"""

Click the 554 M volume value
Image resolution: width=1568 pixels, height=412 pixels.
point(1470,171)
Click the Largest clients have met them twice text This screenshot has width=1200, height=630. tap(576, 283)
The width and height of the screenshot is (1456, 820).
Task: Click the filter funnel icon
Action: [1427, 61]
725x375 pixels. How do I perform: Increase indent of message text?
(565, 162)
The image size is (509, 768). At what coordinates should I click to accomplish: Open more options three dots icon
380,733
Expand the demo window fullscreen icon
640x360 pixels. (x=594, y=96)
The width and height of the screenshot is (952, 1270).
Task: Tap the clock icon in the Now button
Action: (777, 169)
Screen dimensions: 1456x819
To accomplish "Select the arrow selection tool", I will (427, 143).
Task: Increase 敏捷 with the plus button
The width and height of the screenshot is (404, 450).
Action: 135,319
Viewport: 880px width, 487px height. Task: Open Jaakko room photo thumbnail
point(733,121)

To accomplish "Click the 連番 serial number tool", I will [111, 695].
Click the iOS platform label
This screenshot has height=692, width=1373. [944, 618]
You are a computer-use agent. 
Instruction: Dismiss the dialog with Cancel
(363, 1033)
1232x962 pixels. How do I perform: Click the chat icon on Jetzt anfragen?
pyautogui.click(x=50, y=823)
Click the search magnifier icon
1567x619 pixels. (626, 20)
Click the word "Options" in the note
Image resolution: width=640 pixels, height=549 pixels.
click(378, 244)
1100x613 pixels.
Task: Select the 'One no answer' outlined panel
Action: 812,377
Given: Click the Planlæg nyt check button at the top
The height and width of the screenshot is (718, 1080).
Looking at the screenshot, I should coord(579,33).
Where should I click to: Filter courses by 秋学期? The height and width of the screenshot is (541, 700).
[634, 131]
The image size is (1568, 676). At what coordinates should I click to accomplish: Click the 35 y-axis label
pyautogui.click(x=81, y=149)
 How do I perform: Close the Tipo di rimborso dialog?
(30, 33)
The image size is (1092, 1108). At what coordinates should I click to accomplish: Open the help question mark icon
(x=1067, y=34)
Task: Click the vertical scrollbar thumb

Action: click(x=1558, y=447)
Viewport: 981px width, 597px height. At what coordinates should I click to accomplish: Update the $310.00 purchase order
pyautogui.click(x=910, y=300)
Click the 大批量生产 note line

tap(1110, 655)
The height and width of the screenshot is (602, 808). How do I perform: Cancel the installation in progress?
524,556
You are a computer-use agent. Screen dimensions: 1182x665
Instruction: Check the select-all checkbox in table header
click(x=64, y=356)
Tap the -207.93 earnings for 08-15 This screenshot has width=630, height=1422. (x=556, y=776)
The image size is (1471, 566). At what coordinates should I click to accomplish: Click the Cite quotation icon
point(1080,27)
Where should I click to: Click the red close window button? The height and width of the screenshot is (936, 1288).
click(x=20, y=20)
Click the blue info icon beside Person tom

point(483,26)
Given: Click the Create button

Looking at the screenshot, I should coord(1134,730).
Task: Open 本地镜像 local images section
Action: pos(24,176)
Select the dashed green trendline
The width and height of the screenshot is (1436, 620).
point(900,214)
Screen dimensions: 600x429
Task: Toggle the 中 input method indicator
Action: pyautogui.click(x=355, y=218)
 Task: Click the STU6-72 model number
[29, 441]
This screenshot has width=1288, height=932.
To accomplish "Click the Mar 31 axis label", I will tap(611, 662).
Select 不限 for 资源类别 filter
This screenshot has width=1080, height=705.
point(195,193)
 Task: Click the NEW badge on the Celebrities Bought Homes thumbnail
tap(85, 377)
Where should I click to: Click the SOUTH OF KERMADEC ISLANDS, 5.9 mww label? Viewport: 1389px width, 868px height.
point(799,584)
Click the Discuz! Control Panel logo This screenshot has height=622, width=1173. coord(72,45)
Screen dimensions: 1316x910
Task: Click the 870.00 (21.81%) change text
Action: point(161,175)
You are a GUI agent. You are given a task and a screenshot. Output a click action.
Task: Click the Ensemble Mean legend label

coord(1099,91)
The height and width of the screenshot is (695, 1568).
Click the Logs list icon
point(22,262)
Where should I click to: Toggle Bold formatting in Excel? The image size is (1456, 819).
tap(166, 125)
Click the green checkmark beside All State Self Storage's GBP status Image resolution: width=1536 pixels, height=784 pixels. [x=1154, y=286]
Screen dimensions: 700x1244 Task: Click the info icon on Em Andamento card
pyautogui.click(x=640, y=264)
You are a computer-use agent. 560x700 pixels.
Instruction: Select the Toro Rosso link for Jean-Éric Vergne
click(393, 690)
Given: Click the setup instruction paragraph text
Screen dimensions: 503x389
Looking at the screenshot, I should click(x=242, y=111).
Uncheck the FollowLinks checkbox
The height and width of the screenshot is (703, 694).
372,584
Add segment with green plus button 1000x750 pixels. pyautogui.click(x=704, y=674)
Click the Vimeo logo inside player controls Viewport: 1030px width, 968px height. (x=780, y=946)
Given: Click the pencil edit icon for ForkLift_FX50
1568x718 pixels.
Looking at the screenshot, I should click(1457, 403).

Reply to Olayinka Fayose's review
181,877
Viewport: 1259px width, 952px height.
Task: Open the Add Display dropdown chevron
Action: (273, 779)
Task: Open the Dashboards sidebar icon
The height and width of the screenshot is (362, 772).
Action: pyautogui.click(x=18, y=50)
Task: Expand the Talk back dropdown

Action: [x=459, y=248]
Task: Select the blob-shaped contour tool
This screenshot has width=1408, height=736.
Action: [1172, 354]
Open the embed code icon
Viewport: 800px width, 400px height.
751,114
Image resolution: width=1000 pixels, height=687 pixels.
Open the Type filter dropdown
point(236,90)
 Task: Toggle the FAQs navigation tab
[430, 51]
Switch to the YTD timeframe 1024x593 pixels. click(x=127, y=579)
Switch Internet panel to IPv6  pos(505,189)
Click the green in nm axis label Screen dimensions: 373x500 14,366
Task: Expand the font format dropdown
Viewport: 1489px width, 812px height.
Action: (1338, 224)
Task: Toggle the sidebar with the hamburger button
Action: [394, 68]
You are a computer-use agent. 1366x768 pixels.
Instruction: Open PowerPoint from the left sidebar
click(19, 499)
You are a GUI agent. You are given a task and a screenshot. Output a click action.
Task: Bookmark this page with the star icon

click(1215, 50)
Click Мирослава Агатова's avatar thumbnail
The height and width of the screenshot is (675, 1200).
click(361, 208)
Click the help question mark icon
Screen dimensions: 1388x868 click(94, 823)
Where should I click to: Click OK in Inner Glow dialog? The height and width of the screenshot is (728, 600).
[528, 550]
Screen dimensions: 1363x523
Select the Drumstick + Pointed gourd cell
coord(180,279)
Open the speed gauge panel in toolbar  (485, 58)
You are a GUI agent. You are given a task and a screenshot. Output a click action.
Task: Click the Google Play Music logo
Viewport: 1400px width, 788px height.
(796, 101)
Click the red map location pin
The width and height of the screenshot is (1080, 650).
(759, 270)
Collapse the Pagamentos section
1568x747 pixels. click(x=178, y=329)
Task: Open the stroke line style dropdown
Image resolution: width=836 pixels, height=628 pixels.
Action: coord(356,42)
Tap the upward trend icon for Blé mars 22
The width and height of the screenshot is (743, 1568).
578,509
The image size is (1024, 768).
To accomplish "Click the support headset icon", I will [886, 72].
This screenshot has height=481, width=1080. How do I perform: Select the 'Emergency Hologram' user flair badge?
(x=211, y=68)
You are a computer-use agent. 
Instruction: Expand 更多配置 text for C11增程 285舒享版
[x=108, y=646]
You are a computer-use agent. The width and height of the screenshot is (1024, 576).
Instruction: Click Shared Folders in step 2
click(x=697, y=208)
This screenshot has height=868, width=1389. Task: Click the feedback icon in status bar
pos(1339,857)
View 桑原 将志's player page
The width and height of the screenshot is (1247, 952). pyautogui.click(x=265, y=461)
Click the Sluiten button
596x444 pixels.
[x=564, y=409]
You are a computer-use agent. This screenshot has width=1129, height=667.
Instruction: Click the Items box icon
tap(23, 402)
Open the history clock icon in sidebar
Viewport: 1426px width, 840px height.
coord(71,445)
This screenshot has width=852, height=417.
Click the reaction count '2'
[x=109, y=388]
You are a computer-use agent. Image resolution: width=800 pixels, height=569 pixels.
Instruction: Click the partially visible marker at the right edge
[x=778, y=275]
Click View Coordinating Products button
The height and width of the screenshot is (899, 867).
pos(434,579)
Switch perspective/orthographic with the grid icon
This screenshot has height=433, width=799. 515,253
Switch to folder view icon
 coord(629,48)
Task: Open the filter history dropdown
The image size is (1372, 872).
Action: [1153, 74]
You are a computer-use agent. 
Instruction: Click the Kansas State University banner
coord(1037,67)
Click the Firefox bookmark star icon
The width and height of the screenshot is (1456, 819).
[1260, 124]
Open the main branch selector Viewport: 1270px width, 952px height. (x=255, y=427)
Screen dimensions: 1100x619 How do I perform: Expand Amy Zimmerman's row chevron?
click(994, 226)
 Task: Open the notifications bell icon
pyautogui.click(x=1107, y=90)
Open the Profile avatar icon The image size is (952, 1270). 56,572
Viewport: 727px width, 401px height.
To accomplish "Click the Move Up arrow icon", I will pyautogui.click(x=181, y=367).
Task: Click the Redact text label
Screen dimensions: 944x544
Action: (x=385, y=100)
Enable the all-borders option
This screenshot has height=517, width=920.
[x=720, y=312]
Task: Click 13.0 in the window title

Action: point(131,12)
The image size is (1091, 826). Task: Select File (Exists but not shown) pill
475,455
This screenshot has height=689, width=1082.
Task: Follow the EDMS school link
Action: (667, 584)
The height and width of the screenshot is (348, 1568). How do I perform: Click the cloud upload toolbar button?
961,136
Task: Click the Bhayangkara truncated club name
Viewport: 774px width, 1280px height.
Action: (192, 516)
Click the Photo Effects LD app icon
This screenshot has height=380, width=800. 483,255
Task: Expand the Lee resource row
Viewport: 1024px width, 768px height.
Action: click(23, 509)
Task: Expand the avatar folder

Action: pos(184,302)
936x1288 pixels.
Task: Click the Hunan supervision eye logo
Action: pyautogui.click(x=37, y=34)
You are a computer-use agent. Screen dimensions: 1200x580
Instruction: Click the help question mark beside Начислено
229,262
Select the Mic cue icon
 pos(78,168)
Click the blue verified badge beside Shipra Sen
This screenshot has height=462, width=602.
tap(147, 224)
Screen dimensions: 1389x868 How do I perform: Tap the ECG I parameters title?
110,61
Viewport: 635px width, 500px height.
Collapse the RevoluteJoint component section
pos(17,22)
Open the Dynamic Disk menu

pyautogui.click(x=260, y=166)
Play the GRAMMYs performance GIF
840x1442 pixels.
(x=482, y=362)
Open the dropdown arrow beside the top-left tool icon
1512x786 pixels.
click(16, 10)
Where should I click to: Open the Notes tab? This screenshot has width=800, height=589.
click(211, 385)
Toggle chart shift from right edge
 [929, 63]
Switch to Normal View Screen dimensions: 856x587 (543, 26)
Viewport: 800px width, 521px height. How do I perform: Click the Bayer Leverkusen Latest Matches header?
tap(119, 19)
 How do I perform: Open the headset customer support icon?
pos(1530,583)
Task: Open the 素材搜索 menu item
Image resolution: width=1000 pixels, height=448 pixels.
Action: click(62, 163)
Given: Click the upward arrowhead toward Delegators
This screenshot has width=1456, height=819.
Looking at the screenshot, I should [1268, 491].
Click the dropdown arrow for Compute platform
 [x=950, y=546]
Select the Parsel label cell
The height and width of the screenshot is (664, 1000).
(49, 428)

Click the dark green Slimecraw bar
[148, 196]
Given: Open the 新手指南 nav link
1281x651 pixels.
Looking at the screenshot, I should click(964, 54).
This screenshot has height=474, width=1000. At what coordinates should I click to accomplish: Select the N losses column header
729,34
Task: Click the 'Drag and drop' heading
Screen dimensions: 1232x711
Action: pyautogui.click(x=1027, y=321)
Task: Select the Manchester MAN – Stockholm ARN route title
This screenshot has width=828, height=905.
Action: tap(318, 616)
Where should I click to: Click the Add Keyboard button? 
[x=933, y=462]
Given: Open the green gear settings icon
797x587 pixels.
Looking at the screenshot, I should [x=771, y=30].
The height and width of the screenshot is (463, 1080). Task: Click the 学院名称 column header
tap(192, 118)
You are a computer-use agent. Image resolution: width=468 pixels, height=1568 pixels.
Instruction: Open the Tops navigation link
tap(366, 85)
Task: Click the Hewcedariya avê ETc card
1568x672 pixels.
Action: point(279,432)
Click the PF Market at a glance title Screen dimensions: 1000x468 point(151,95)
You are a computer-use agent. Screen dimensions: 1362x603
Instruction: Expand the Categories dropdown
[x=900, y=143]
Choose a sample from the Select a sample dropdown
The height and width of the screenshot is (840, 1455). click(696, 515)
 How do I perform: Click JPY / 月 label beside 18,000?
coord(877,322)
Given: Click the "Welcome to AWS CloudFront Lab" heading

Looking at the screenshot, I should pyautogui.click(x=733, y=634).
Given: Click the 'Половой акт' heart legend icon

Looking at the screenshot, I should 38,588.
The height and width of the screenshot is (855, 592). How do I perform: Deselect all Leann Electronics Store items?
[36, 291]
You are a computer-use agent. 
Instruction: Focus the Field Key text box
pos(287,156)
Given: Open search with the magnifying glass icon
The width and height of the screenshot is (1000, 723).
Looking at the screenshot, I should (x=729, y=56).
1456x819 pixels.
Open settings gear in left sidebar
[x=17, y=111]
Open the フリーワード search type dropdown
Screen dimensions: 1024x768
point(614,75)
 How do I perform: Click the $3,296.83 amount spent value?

"""

Reproduce the lines verbatim, from the first line at the top up to and including the line that contains "point(733,121)".

Click the 554 M volume value
Image resolution: width=1568 pixels, height=412 pixels.
point(1470,171)
Click the Largest clients have met them twice text This screenshot has width=1200, height=630. tap(576, 283)
The width and height of the screenshot is (1456, 820).
Task: Click the filter funnel icon
Action: [1427, 61]
725x375 pixels. How do I perform: Increase indent of message text?
(565, 162)
The image size is (509, 768). At what coordinates should I click to accomplish: Open more options three dots icon
380,733
Expand the demo window fullscreen icon
640x360 pixels. (x=594, y=96)
The width and height of the screenshot is (952, 1270).
Task: Tap the clock icon in the Now button
Action: (777, 169)
Screen dimensions: 1456x819
To accomplish "Select the arrow selection tool", I will (427, 143).
Task: Increase 敏捷 with the plus button
The width and height of the screenshot is (404, 450).
Action: 135,319
Viewport: 880px width, 487px height. Task: Open Jaakko room photo thumbnail
point(733,121)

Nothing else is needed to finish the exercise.